• [EXERCISE] Word for word, restate the lines of the listing from the one that holds "This screenshot has width=800, height=450." through the very last line, and nothing more.

====

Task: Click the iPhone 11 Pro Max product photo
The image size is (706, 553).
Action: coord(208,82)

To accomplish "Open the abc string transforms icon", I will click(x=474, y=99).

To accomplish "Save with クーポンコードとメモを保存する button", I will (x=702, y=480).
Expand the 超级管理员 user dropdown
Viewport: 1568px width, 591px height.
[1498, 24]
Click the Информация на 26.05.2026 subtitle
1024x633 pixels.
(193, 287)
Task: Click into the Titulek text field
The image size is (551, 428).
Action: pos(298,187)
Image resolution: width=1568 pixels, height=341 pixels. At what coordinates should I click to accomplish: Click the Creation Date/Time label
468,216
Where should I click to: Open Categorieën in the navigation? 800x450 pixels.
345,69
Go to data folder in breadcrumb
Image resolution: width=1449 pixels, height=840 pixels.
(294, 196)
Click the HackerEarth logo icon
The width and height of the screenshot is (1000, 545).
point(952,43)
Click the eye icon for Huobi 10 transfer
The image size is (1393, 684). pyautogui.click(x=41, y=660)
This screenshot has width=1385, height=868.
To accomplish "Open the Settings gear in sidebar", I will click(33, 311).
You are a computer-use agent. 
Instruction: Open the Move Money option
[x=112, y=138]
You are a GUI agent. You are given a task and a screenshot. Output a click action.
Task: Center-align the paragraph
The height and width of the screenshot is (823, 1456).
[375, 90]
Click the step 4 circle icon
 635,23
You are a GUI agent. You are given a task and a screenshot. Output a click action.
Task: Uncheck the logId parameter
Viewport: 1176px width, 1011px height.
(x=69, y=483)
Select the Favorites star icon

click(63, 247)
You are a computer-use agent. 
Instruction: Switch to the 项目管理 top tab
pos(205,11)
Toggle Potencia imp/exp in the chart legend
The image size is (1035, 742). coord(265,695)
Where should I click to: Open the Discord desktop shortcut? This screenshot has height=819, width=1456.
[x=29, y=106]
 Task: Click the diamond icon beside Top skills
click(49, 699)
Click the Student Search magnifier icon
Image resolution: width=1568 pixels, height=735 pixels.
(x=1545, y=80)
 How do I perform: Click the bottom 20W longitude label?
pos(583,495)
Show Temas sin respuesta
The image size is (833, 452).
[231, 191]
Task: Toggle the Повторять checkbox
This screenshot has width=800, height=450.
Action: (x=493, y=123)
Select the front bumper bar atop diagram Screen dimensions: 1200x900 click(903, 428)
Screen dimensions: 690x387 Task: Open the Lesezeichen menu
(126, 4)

====

• [WRITTEN ANSWER]
This screenshot has width=800, height=450.
Action: (x=493, y=123)
Select the front bumper bar atop diagram Screen dimensions: 1200x900 click(903, 428)
Screen dimensions: 690x387 Task: Open the Lesezeichen menu
(126, 4)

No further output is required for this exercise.